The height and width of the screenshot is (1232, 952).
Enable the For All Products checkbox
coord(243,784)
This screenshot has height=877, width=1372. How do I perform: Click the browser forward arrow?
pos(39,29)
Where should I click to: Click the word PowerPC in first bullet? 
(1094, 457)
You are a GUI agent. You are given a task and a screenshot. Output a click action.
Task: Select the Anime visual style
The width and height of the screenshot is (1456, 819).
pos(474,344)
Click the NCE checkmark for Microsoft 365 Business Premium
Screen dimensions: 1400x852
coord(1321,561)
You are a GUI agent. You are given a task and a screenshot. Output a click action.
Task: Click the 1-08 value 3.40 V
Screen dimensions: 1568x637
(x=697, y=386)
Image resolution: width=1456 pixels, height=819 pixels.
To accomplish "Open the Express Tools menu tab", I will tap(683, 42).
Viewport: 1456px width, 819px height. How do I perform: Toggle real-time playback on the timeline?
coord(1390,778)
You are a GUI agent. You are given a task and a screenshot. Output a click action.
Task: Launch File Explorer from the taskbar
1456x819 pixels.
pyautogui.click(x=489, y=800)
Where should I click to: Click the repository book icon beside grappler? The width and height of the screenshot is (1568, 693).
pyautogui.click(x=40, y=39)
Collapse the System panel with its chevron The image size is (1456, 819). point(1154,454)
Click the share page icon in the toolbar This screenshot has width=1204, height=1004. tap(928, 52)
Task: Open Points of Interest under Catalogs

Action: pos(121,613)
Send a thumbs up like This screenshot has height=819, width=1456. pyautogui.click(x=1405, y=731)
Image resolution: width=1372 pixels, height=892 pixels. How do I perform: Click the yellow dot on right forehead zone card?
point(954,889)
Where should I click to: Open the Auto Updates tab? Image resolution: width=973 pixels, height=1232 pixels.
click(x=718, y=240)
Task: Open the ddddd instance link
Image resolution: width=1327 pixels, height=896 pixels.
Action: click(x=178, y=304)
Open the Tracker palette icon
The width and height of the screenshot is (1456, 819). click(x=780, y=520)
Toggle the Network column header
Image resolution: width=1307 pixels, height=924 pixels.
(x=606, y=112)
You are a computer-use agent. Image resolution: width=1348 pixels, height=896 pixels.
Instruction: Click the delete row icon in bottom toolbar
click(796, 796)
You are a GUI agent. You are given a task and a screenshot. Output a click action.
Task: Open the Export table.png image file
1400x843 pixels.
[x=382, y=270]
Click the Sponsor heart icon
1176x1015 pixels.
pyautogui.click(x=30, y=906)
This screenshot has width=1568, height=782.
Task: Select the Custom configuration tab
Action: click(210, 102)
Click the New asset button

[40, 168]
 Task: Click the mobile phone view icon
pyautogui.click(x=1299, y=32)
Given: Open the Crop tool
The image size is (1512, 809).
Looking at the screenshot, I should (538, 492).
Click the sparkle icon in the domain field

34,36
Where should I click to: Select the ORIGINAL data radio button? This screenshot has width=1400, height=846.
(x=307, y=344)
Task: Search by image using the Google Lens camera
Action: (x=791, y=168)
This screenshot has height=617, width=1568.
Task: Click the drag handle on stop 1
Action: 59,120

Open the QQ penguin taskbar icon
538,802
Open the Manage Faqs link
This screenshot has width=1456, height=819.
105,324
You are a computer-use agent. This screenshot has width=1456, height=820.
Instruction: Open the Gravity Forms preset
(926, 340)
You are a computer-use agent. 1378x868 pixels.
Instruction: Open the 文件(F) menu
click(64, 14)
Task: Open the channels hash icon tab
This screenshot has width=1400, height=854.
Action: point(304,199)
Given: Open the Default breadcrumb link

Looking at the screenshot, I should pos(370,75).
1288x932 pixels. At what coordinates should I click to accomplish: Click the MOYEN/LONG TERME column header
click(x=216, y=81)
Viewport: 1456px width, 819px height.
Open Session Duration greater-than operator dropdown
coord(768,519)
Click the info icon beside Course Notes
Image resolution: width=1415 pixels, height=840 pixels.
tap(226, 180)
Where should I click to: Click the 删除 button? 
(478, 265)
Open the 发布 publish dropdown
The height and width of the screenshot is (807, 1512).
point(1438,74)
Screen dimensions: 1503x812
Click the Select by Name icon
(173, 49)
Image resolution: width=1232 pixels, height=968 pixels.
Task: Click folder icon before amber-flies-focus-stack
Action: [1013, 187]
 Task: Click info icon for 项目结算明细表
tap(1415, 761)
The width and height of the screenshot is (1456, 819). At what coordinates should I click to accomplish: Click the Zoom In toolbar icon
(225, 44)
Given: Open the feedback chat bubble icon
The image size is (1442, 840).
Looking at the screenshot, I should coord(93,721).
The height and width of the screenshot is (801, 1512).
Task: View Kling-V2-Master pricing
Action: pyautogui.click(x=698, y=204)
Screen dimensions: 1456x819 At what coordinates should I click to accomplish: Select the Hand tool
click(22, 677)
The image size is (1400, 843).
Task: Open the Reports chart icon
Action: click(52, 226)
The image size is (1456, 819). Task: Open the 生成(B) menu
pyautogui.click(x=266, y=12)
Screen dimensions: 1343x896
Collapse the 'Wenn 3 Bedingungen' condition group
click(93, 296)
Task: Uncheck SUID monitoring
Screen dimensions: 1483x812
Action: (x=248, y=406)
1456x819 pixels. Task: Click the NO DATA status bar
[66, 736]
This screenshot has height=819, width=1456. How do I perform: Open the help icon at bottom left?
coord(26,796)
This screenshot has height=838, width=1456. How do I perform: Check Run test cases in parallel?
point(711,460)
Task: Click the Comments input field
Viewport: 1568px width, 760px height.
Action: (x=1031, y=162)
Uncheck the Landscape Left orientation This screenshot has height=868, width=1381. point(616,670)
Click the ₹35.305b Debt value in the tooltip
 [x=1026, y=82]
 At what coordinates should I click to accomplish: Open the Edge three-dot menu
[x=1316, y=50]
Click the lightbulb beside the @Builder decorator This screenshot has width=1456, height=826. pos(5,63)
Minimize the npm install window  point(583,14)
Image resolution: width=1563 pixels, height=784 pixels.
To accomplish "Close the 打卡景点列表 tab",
########
Work required
Give back exactly the lines that run from the line with "At what coordinates should I click to accomplish: Open" through the close of the material, counting both ends, and nothing more.

Result
 At what coordinates should I click to accomplish: Open the Edge three-dot menu
[x=1316, y=50]
Click the lightbulb beside the @Builder decorator This screenshot has width=1456, height=826. pos(5,63)
Minimize the npm install window  point(583,14)
Image resolution: width=1563 pixels, height=784 pixels.
To accomplish "Close the 打卡景点列表 tab",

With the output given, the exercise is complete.